NAIROBI, Kenya, Sept 9 – Kenya’s public wage bill is projected to ease in the third quarter of the 2024/2025 financial year, with both the national and county governments recording a decline in wage-bill-to-revenue ratios, according to the Salaries and Remuneration Commission (SRC).
The Third Quarter Wage Bill Bulletin released on Monday shows the county governments’ wage-bill-to-revenue ratio is expected to dip from 43.34 percent in Q2 to 35.38 percent in Q3, with wage expenditure projected to fall to Sh54.66 billion, down from Sh63.63 billion.
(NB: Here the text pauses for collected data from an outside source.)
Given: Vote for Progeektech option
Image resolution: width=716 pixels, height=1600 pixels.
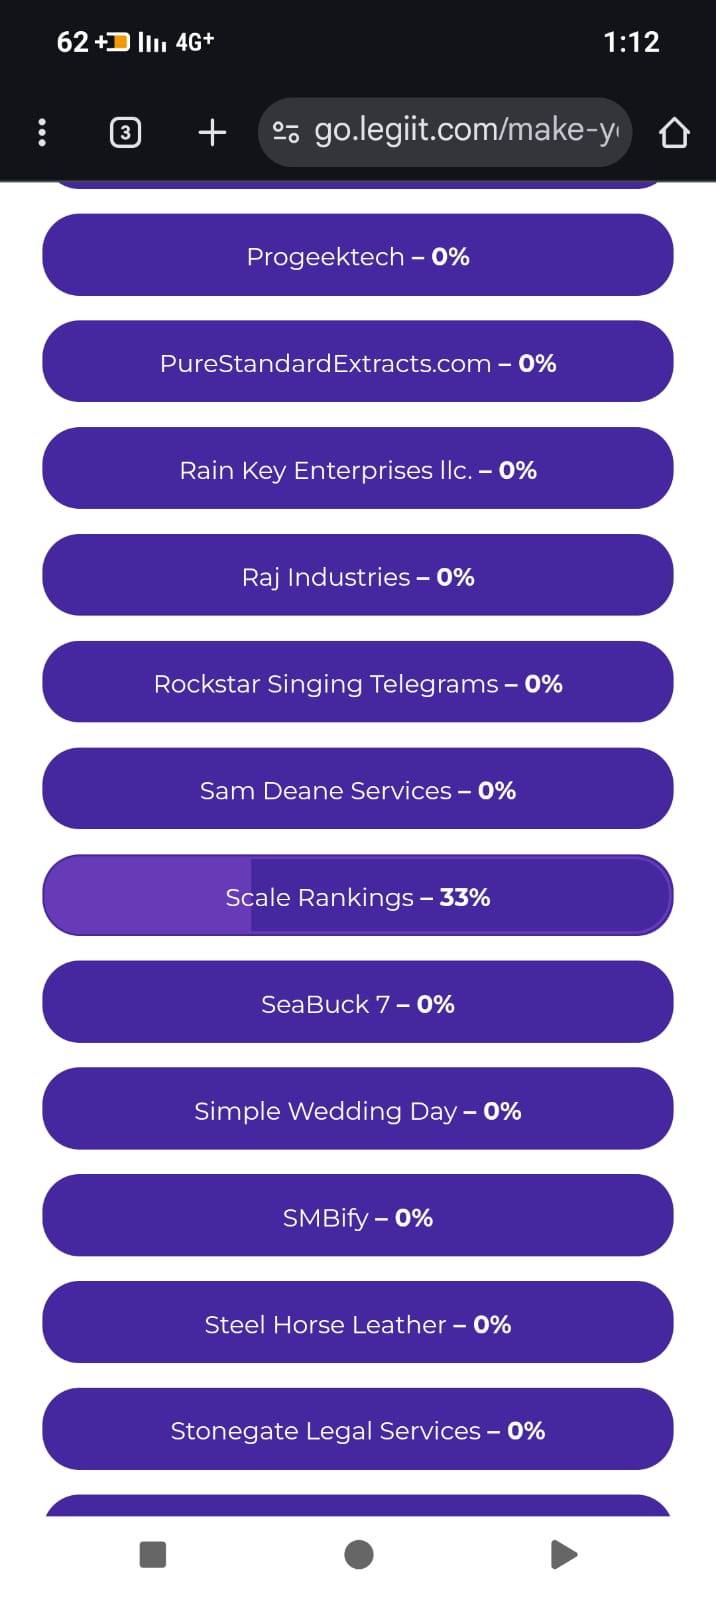Looking at the screenshot, I should 358,255.
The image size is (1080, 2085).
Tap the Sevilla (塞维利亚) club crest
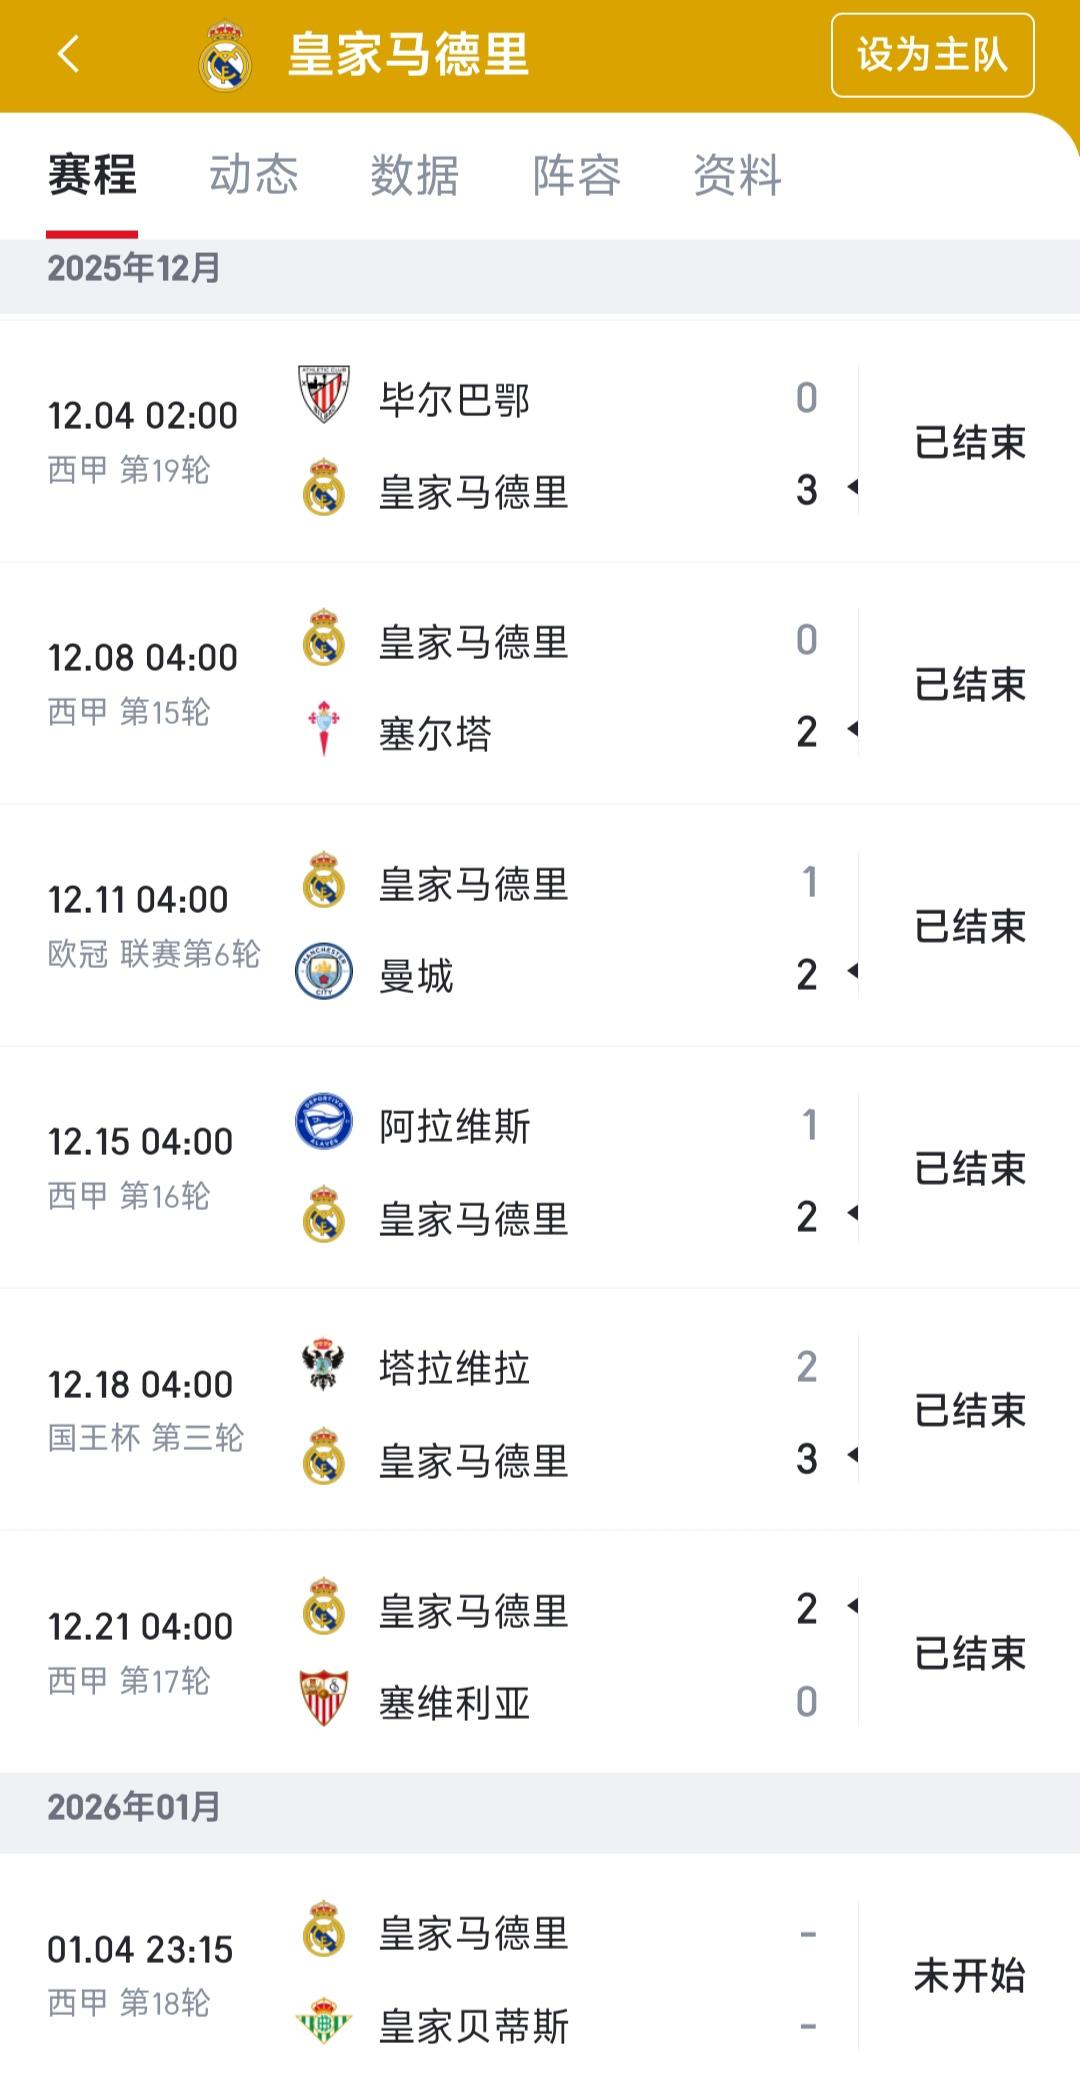(x=324, y=1698)
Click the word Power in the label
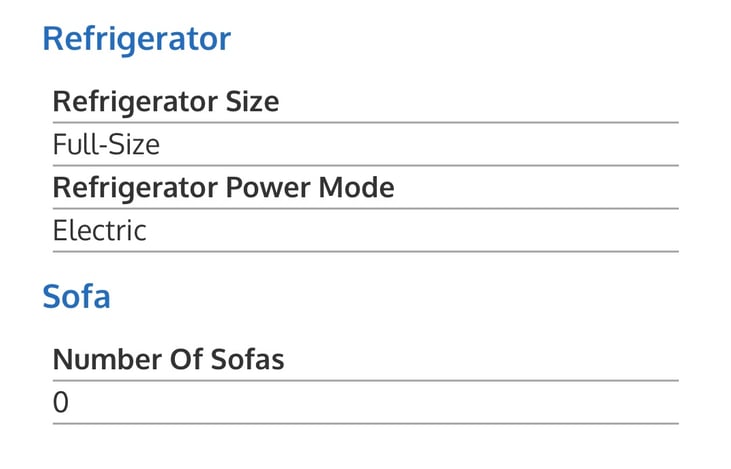 268,188
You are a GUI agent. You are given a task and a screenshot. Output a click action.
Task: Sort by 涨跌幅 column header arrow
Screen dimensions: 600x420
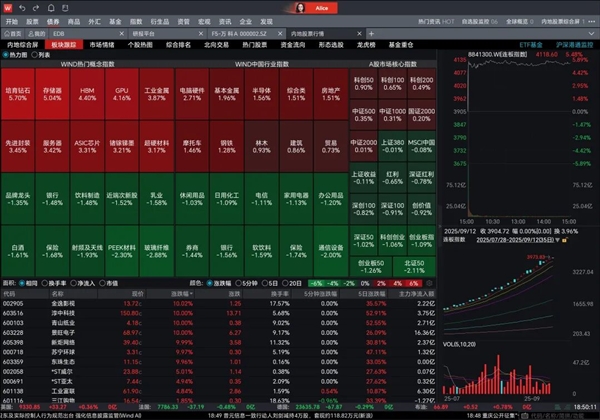192,293
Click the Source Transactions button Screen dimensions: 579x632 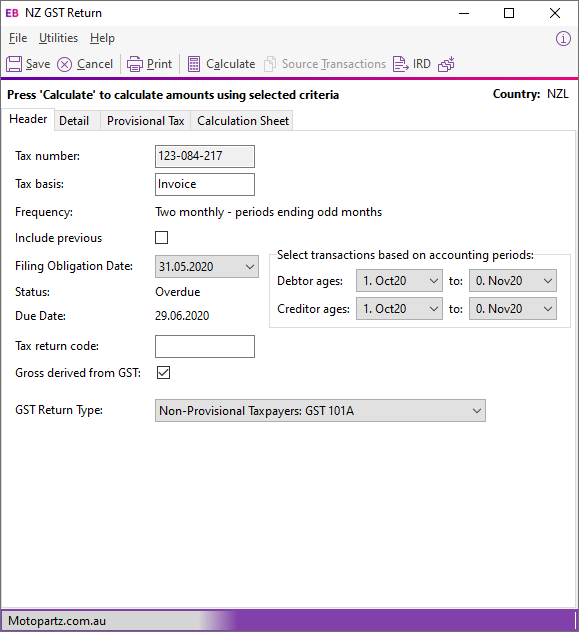[325, 64]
At the national level, the ratio is expected to drop from 28.02 percent to 26.46 percent, with expenditure shrinking from Sh153.71 billion in Q2 to Sh130.79 billion in Q3.
“The wage bill to nominal GDP ratio was estimated at 7.58 percent in FY 2022/2023 and then to 7.19 percent in FY 2023/2024,” SRC noted in the bulletin.
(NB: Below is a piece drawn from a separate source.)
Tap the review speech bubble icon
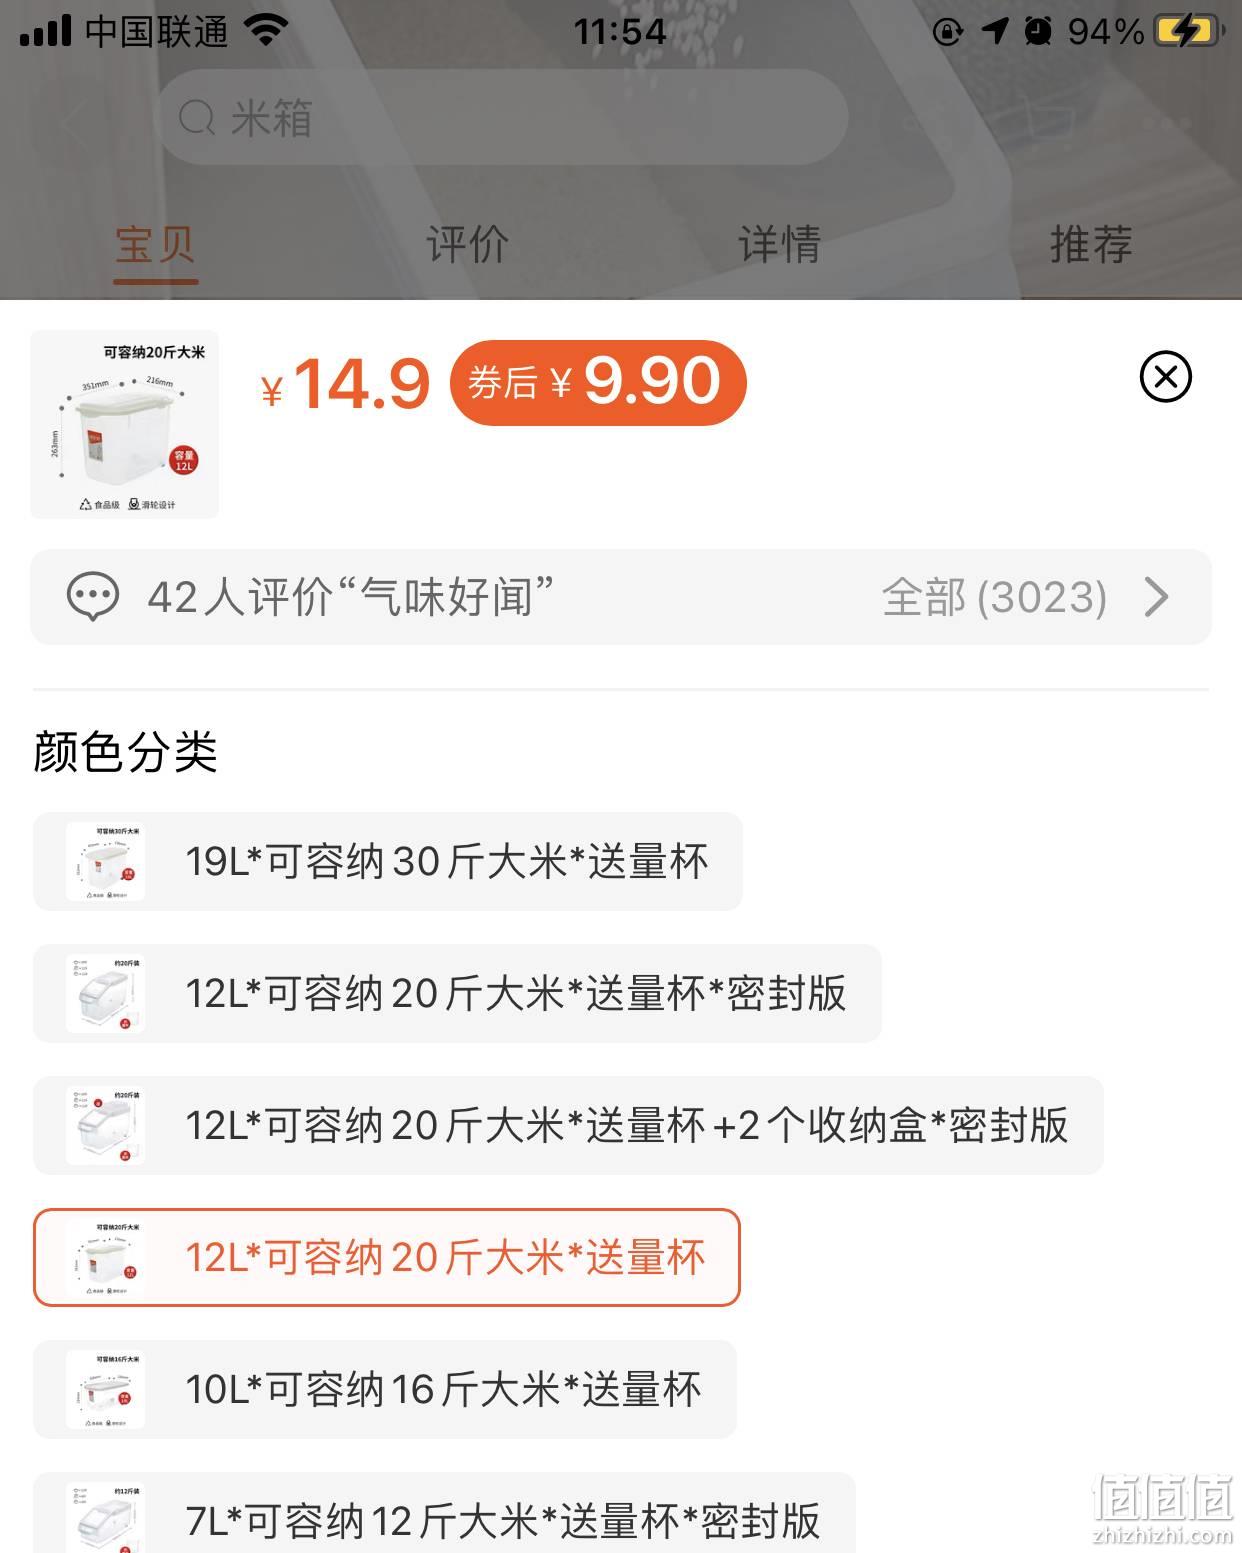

“The wage bill to ordinary revenue ratio is estimated to have dropped from 43.54 percent in FY 2022/2023, to 40.45 percent in FY 2023/2024.”
During the quarter, SRC received 30 requests from public service institutions seeking approvals with a combined financial implication of Sh411.7 million.
After review, the Commission’s advice cut this to Sh281.4 million, representing 68.4 percent of the requests.
Allowances and benefits accounted for the majority of the requests at 76 percent, followed by productivity and performance (10 percent), collective bargaining (7 percent), and job evaluation and salary structures (7 percent).
The data further shows that the Teachers Service Commission (TSC) remained the largest public employer, with staff numbers growing 5.2 percent from 390,400 in 2023 to 410,700 in 2024.
Ministries and extra-budgetary institutions followed with 236,700 employees, while county governments employed 226,500.
The total number of public servants crossed the one million mark in 2024, reaching 1.023 million employees.